Obwohl AVIANA erst 2016 gegründet wurden, weist die Bandgeschichte schon einige einschneidende Ereignisse vor: 2017 veröffentlichten die Göteborger ihr Debütalbum „Polarize“, im Anschluss daran verließ sie ihr Frontmann Markus Vic. Mit Joel Holmqvist fanden die Schweden jedoch schnell einen Ersatz und gingen den Nachfolger ihrer ersten Platte an. Auf „Epicenter“ führt der Weg nun etwas weg vom progressiven Stil des Vorgängers und es wird auf eine klare Struktur mit etwas mehr Melodie gesetzt.

Trotz der stilistischen Anpassungen dürfen sich Fans des ersten Albums die Schweißperlen von der Stirn wischen: Im Hause AVIANA steht immer noch scheppernder, moderner Metalcore an der Tagesordnung. So wurden mit Holmqvists Zugang zwar auch Clean Vocals in den Sound eingebaut, die Tracks werden allerdings nach wie vor von fiesen Shouts dominiert. Ob einem dabei die vielseitigeren Vocals von Vic oder aber die tiefere, zermürbende Stimme von Holmqvist besser gefällt, ist Geschmackssache – Fakt ist, dass auch der Neue sein Handwerk gut beherrscht.
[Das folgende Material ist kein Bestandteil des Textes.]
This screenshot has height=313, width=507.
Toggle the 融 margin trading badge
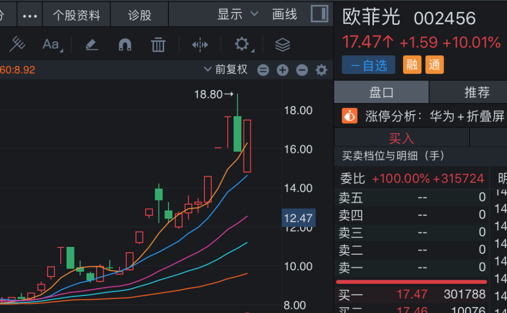coord(411,65)
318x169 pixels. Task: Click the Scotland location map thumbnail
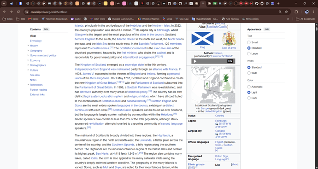(213, 85)
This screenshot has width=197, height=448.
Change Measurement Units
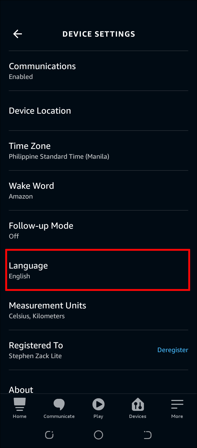(48, 310)
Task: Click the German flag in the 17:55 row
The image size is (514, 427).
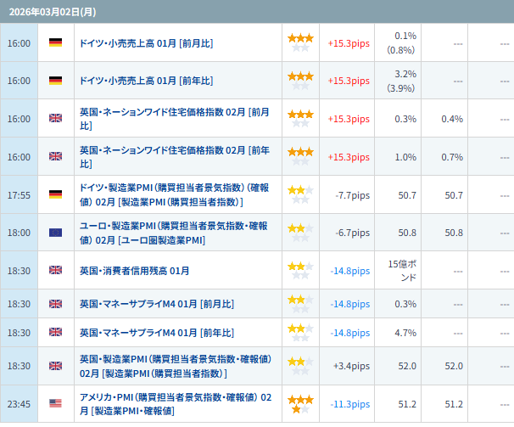Action: click(x=56, y=195)
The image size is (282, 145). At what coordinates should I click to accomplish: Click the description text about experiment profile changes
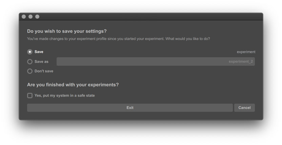click(118, 39)
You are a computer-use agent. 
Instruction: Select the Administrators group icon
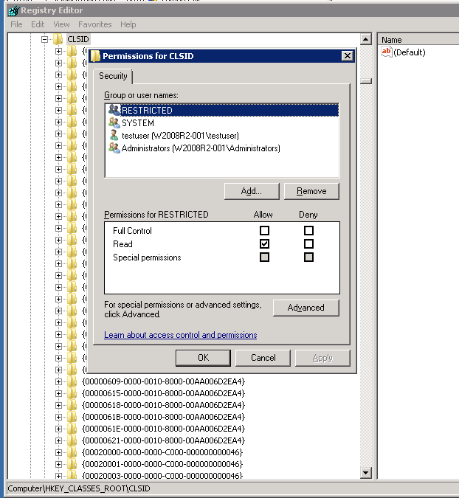[114, 148]
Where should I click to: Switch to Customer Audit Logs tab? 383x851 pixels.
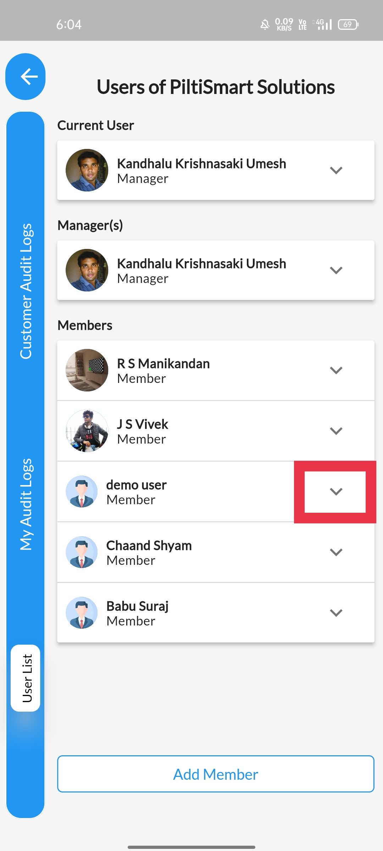(26, 291)
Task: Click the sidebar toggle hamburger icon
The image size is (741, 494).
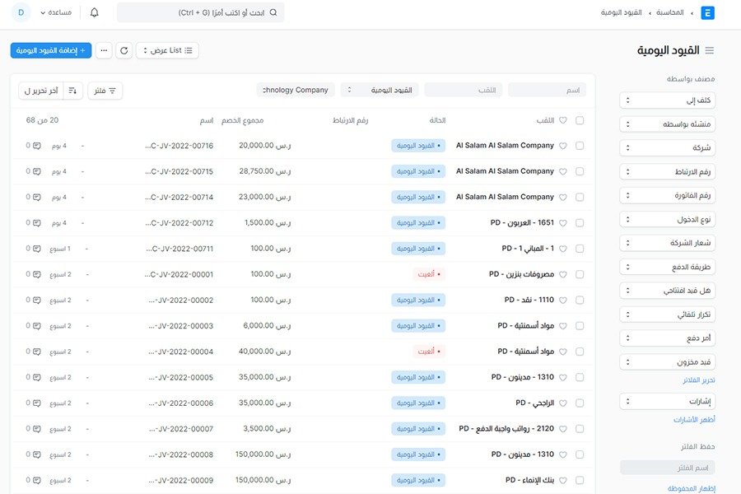Action: (710, 51)
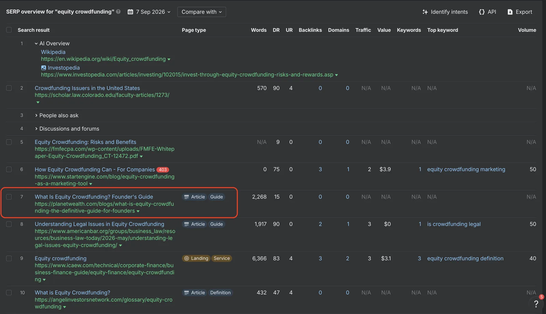The height and width of the screenshot is (314, 546).
Task: Click the Identify intents sparkle icon
Action: tap(425, 12)
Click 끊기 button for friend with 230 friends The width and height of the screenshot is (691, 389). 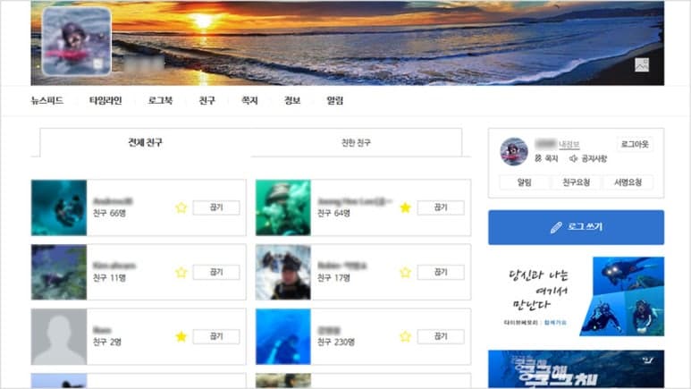[x=441, y=336]
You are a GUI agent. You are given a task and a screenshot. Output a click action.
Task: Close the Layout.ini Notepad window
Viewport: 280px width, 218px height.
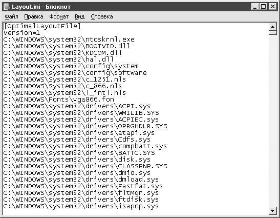click(x=273, y=7)
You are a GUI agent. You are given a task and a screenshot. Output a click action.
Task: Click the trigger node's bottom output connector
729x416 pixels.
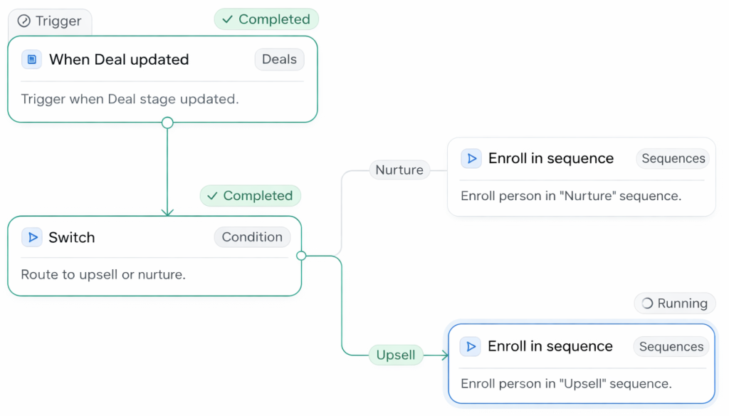point(167,123)
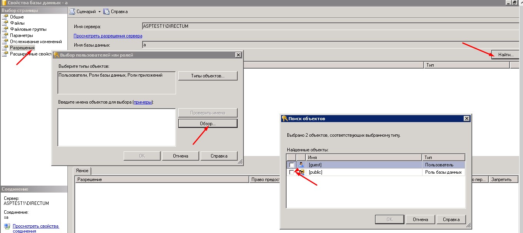Open the Файловые группы page

pos(28,29)
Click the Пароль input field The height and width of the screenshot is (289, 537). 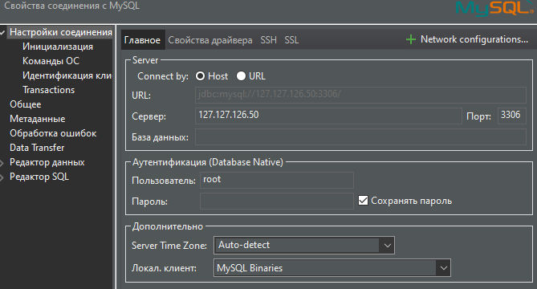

Aufgrund des weniger progressiven Stils sind die Songs auf „Epicenter“ von Beginn an leichter zugänglich als auf ihrem Erstwerk, verlieren dadurch allerdings auch etwas an Tiefe. So ist der musikalische Inhalt relativ schnell erschlossen: Tiefe Riffs, rasende Drums und von den Diskant-Saiten dominierte Melodien bestimmen das Geschehen. Gelegentlich schrauben AVIANA das Tempo etwas herunter und sorgen mit ruhigen, atmosphärischen Parts für willkommene Abwechslung. Diese Herangehensweise funktioniert, wie auch der Einsatz des Klargesangs, stellenweise äußerst gut, lässt den Hörer in manchen Momenten allerdings auch völlig kalt.

Im vorab veröffentlichten „Red Sky“ gelingt es AVIANA, den Hörer mit einer mystisch-träumerischen Melodie zu binden, die gepaart mit den Djent-Riffs auch auf einem frühen Northlane-Album ihren Platz haben könnte. Mit dem atmosphärischen „Celosia“ lässt die Band sogar leichte Post-Metal-Anleihen erkennen. Drummer Niclas Bergström verleiht dem Track mit seinem abwechslungsreichen Spiel die nötige Tiefe und Holmqvists Gesang entpuppt sich als wunderbare Ergänzung im Soundteppich. Ganz im Gegensatz dazu steht das anschließende „Frail“, das aufgrund des erbarmungslosen Gitarrenspiels mit sehr viel Kraft aus den Boxen schallt.

Während nur mit wenigen Songs wirklich große Akzente gesetzt werden können, verliert sich der Rest des Albums im oberen musikalischen Mittelmaß. Dabei will man keinen der zwölf Tracks skippen, hat aber auch nicht das Bedürfnis, das Album auf Repeat zu hören. Wo die Kollegen von Polaris und Currents mit überraschenden Wendungen mit Ohrwurmcharakter aufwarten, fehlt es bei AVIANA noch an der Finesse, den Songs Eigenständigkeit zu verleihen. So ist handwerklich alles auf hohem Niveau, songwriterisch jedoch noch Luft nach oben.

AVIANA gelingt es letztendlich (noch) nicht, den Hörer auf Albumlänge mit eingängigen Hooks oder interessanten Riffs bei der Stange zu halten. So lassen die vorhandenen, tollen Momente (auch das Interlude „Ikigai“ und das anschließende „More Than A Name“ muss man hier nennen) das Potential der Band aufblitzen, sind allerdings auf den 47 Minuten Spielzeit noch zu spärlich gesät. Fans der oben genannten Bands können bei „Epicenter“ problemlos zugreifen, alle anderen sollten die jungen Schweden zumindest für die Zukunft auf ihrem Zettel markieren.